Slowly but surely, the international community began to be involved in human and women's rights issues. The maturing of feminist scholarship in the West and Asia from the 1970s created a milieu in which hitherto taboo subjects were more openly discussed.
A conference on comfort women issues was held at Georgetown University in September 1996, and toward the end of the scholarly conference a surviving sex slave related her experiences through an interpreter and brought tears to the eyes of usually impassive scholars. A similar meeting, this time with the general public, was held at the Holocaust Museum in Washington, D.C. in September 2000 and a former comfort woman emphasized that the Japanese government should compensate them for the violation of their human rights.

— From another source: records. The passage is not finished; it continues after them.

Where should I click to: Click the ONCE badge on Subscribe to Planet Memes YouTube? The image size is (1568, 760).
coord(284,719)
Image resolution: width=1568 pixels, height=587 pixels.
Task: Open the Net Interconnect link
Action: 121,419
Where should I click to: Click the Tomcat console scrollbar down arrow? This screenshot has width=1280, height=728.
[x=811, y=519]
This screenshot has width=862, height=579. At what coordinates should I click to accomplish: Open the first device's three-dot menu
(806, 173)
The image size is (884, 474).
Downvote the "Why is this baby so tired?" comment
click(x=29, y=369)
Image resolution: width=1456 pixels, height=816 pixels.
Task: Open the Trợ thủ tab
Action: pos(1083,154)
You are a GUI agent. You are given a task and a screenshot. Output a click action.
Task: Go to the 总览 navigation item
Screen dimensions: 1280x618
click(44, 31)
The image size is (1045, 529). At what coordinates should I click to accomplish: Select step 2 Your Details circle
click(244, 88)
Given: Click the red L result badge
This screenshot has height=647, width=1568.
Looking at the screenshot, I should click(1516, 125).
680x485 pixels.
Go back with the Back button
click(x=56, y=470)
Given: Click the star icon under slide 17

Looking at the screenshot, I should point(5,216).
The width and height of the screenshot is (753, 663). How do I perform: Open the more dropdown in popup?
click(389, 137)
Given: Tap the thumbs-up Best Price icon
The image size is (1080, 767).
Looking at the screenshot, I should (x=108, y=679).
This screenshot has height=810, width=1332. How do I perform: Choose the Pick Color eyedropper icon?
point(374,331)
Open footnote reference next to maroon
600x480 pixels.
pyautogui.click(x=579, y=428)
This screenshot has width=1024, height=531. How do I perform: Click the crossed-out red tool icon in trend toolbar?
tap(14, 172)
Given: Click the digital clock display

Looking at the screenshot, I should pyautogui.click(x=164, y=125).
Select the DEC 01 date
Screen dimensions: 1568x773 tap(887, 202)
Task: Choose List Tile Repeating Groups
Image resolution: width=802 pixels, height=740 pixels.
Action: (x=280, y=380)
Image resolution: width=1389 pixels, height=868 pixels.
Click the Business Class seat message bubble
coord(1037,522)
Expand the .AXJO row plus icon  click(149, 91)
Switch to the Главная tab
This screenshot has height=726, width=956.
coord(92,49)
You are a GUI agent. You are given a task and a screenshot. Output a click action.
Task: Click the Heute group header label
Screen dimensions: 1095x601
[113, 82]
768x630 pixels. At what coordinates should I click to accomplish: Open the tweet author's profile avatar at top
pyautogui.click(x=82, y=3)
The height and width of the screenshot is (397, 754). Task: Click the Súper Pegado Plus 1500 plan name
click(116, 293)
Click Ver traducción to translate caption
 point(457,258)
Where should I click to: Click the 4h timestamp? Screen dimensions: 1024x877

A modest private fund, the Asian Women's Fund, was established in 1994 in Japan and initially headed by Mutsuko Miki, widow of a former Japanese prime minister. This fund recently paid several Filipina women for their wartime slavery. Korean, Chinese and other women, however, refused to accept money from this private source. They demand that the Japanese government apologize and make official compensations.
If the government of the Federal Republic of Germany can provide compensation to former slave laborers during the Third Reich, why can't the Japanese government take some just and honorable acts for former comfort women and atone for the cruel deeds of imperial Japan? Is the Japanese government cynically waiting for all the surviving comfort women to die?